March 21, 2010 | Unregistered CommenterLynn
Nothing more to add - just here.
: )
March 22, 2010 | Unregistered CommenterTonya
You are brave to share these posts (as was Mike in his series) because it's hard to put yourself out there and depression is very misunderstood. While I am no expert on depression (or any kind of expert for that matter), as a celiac/gluten intolerance support group leader, I feel compelled to mention that depression is the most common symptom of celiac and gluten intolerance. I know you and I've had this discussion, V, but wanted to mention it for others' benefit. I hope that's okay. Feel free to delete my comment if you feel it's inappropriate. The depression for those with celiac/gluten intolerance (over 97% remain undiagnosed) is caused by the malabsorption of the vitamins and minerals. In that case, even mega doses of the needed vitamins and minerals do not work, because the person is not absorbing them still. (That's true of the other symptoms related to celiac and gluten intolerance, too, like anemia, osteopenia/osteoporosis; restless leg; insomnia, and so forth; additional supplementation and drugs won't work.) I suffered with postpartum depression and moodiness throughout my life before going gluten free, as well as osteopenia, anemia, etc. One can have many symptoms, one symptom, or no symptoms. Anyone with symptoms should insist on getting tested for celiac and if that test is negative, also get tested for gluten sensitivity. The removal of gluten from one's diet in these cases is millions of times better than any drug or supplement because it allows healing and absorption of the vitamins and minerals to begin.

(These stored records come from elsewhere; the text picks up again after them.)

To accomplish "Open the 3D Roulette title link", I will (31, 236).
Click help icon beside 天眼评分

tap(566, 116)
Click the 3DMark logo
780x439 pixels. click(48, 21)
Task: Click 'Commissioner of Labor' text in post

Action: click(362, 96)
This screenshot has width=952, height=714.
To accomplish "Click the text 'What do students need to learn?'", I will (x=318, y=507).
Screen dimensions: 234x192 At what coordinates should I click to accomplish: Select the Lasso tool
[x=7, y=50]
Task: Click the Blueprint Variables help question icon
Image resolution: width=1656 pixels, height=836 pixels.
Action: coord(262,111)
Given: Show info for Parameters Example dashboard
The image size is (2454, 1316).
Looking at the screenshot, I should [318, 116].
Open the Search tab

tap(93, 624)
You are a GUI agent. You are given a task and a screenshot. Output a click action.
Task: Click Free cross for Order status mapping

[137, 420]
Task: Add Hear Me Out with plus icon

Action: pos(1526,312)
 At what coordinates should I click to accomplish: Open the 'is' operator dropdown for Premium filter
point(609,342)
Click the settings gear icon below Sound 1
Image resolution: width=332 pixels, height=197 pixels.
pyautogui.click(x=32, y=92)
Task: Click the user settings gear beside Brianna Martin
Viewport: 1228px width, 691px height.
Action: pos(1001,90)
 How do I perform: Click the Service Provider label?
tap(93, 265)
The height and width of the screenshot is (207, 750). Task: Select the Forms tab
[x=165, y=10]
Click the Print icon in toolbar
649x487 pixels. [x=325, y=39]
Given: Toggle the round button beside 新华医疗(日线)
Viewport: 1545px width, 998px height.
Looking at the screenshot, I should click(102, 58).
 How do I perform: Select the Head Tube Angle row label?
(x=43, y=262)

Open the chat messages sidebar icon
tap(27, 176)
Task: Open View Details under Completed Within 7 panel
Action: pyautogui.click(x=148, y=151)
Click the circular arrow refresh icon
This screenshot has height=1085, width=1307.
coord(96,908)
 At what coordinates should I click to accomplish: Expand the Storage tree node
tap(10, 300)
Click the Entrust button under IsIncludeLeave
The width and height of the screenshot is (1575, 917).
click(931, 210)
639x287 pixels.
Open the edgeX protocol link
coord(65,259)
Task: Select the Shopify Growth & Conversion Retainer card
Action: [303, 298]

I'm so glad you have a network of support. I think all of us who use social networking realize how valuable it is on many levels. Anyway, I'm glad to be part of your network ... I'm always here if you need me. I mean it.

Shirley
March 22, 2010 | Unregistered Commentergfe--gluten free easily
My mom suffered from depression during her last year of life. I think that her blog and other social media kept her going. When she lost her computer access (she was in an assisted care facility, and was afraid her computer would be stolen), she spiraled down. There was a lot more to it than that. Not just social media. Not just depression. A lot more. But losing that connection was horrible for her.

Through seeing her struggle with it, I did see many of the things that you talked about. About how people try to talk you out of it, and how assumptions can be made about character, willingness to get better, etc. I haven't struggled with this disease myself, but I hope that your bad days are fewer and fewer in the future.
March 24, 2010 | Unregistered CommenterJ
Mike will be so happy to hear those pieces helped you. I believe he heard from several thousand people after those came out. It's shocking to me still how much of the world feels the bite of the beast - either themselves or from those they love. Hugs.